Founded by Ivan Novikov and Alexander Golovko, Wallarm didn’t emerge from the Y Combinator S16 batch with dreams, they came with code. Real, functional, AI-first, high-scale architecture engineered to defend APIs against threats most companies haven’t even named yet. Ivan’s not your average cybersecurity CEO. He’s the kind of guy who used to poke holes in Google, Facebook, and Twitter, for fun. Now he’s turned that firepower into a platform trusted by the likes of Panasonic, Miro, Victoria’s Secret, and Nasdaq. You want proof? Try 134% NRR, nearly zero churn, and 44 trillion API requests analyzed.
What makes this raise matter isn’t the number. It’s the signal.

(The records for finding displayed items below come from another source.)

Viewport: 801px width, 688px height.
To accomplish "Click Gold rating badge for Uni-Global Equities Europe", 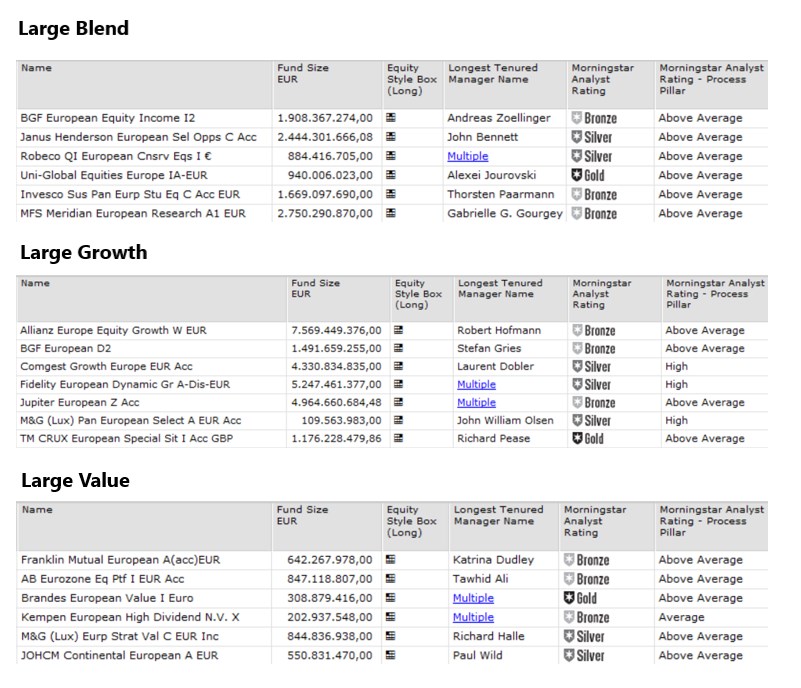I will (588, 175).
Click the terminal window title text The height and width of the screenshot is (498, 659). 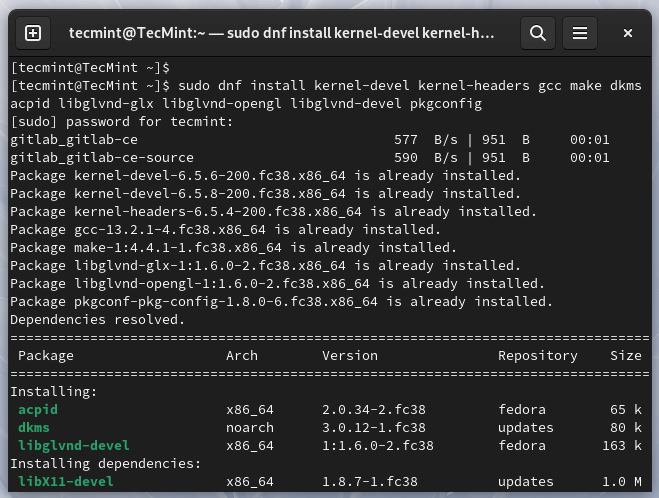click(x=281, y=33)
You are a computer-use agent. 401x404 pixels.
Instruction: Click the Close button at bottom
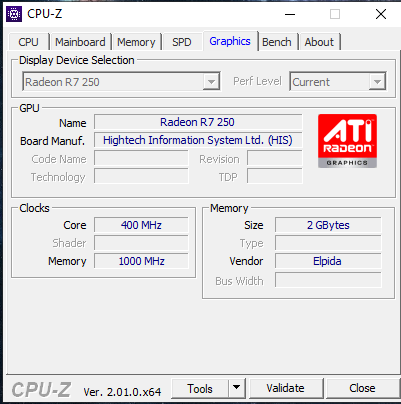[x=362, y=388]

Wallarm didn’t just ride the wave of API growth, they’ve been carving it like Laird Hamilton with an ML board. In a space hurtling toward $10B by 2032, with every vendor claiming “AI-first,” Wallarm actually ships. Real-time blocking. Behavioral-based detection. Signature-free. Built-in AI agent protection. This isn’t security theater, it’s threat suppression for companies living in production.
Toba Capital, back again after leading Series A, knows what time it is. Rajan Aggarwal sits on the board. Runa Capital, Partech, Gagarin Capital, and Y Combinator laid the foundation. Now with Morgan Jay joining as President and CRO, Michelle Gerson stepping in as VP of Marketing, Tim Erlin shaping the product roadmap, and Greg Deisher locking in the numbers, the team reads like a cybersecurity Avengers lineup.

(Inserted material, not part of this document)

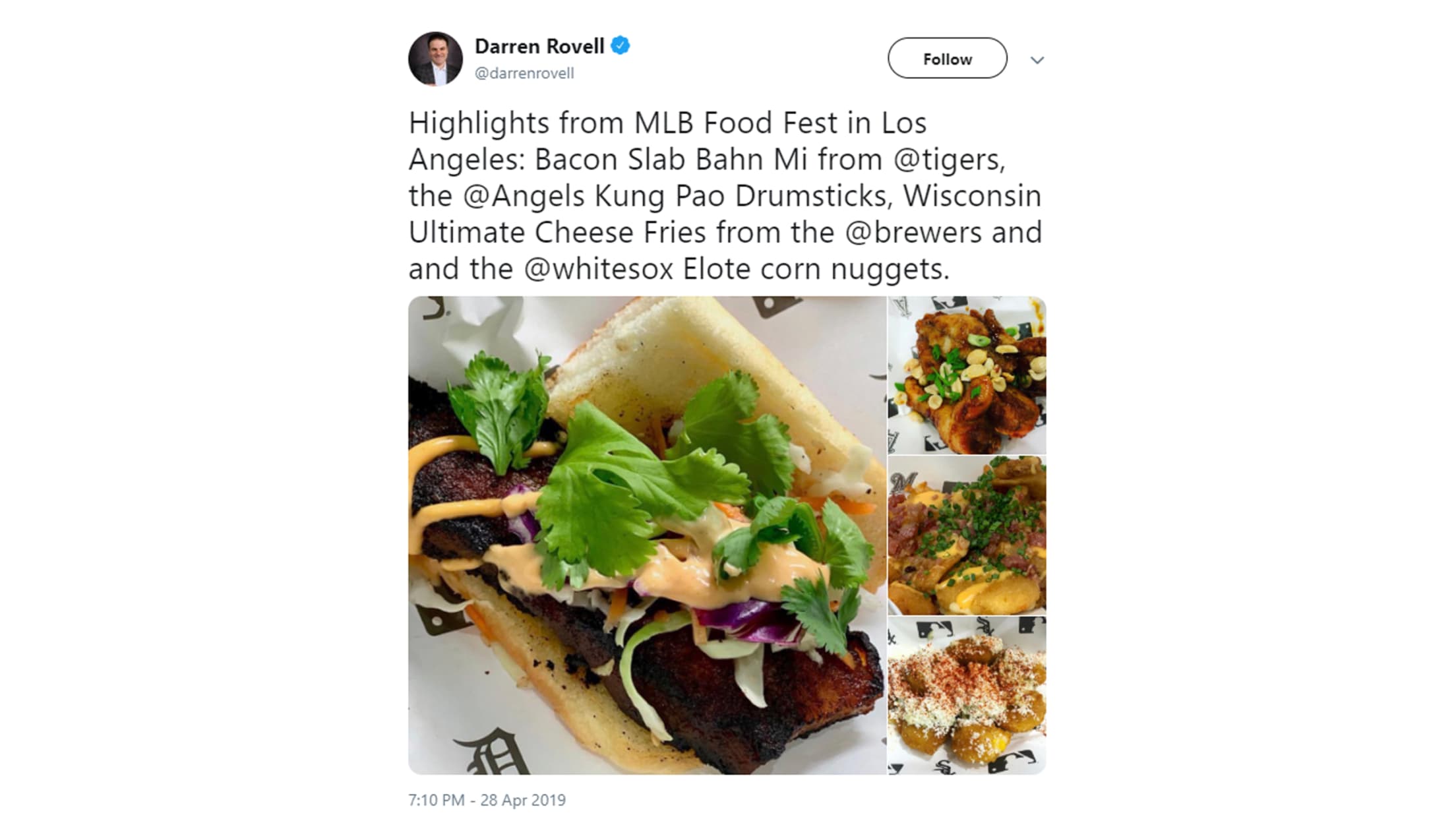The width and height of the screenshot is (1456, 819).
Task: Click Darren Rovell's profile avatar
Action: coord(435,59)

This $55M is fuel for more than scale. It’s about global expansion, AI agent protection, and a new frontier in real-time defense. Wallarm isn’t chasing traditional CDN players, they’re taking their lunch money with API honeypots and Agentic AI penetration testing before the competition finishes its compliance checklist.
You don’t build a real-time, edge-deployable API security platform with over 200 enterprise customers by playing it safe. You do it by engineering like your reputation depends on it, because it does.